Specifically, I have an issue with editing the hell out the first part of any work in progress (WIP). November is National Novel Writing Month (NaNoWriMo for those of you in the know, or not). In a nutshell, NaNo throws down the challenge to write 50,000 words in a month. I won NaNo once, in 2011, and putting it bluntly, that work was total garbage. It might be why I’ve been NaNo averse for so many years since.
I wasn’t going to do NaNo this year. I have a paranormal romance WIP (basically it’s just set in the future — no sparkly vampires here) that I’ve been working on since the middle of the summer. I’ve basically been pantsing the entire thing — writing myself into dead ends, deciding I wanted to write romance and trying to shoehorn the original idea into a romance structure, and rewriting the beginning over and over and over again. I’m pretty sure my Thursday Roundtable folks at Red Oak Writing have heard several scenes multiple times with different revisions. In short, it’s a bit of a mess. And don’t even ask me to explain it. I can’t without difficulty.
An so, the allure of a new idea took me. “I should write contemporary romance,” I said to myself. Thanks to my full-time gig working at a media company, I starting thinking about how I could brand myself and about how my idea to write “No Coast Romance” would lend itself well to blog and social posts and multiple ongoing romance series. By “No Coast”, I mean stories based in the midwest, because unlike the east and west coasts, we don’t have a coast. Get it? Please say you get it. Anyway …. Long story short, I’m starting new … again. It’s November, after all, a time for aspiring authors to start fresh, like dieters on New Year’s Day.
After my writing roundtable on November 15, I went home, outlined a new story, drew up character sketches, and opened the new project in Scrivener. This one actually has a title — In Tandem — that I think I’m going to stick with. So unheard of — for me, at least. Almost as unheard of as me doing any outlining before diving in. The fact that I even took these very important steps this time around shows some evolution in my writing process.
The next day, I got my project into NaNo with a whole, legitimate blurb and everything! If anyone is doing NaNo and wants to be my buddy, my username is Laura Patrice, because even back in 2011 I had the foresight to start writing and banding myself under my first and middle names. As of 11:59 p.m. on November 21, I’m at 15,082 words. Not too shabby for officially starting to write on November 16.
The odds aren’t in my favor to finish all 50,000 words by the end of November.

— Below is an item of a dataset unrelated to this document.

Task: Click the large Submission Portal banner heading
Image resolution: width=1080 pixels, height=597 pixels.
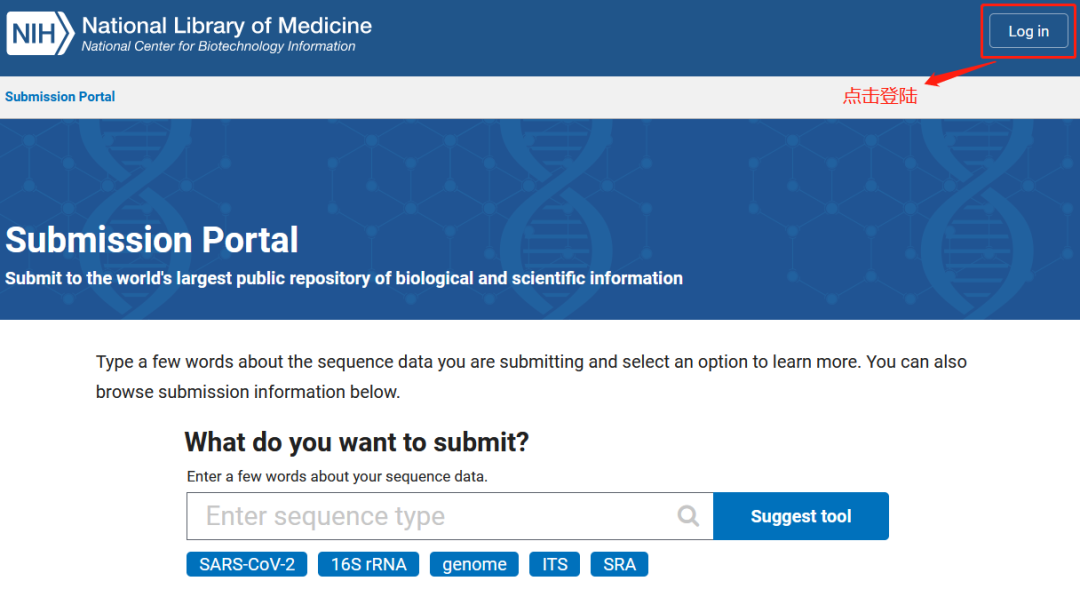Action: point(152,240)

And for what I’m writing, a full story will fall somewhere between the 60,000 and 85,000 mark. I’m going to try my damndest, however, to win NaNo, because I’m bad with numbers and I love pinning hope on unrealistic odds. But in all seriousness, what I’m choosing to take from NaNo this time around is that pressure to keep moving forward, to get that word count, to write that full story. Will I go back and polish things up as I push forward? You betcha! But I’m holding off on the more serious edits and restructuring until I go in for the real, legitimate revision of the real, legitimate manuscript.
I’ve been taking some concrete steps to make the dream of publishing a real, achievable goal. Approaching this new WIP with the same urgency I feel when I’m actually participating in NaNoWriMo is just one of those steps. I’ll be chronicling the others in future posts, because in addition to writing novels, authors — and aspiring authors like me — have to keep up a website. Good thing I work in digital media. +1
So, world, I’m starting fresh. Hear me roar and etc. Writing career, here I come!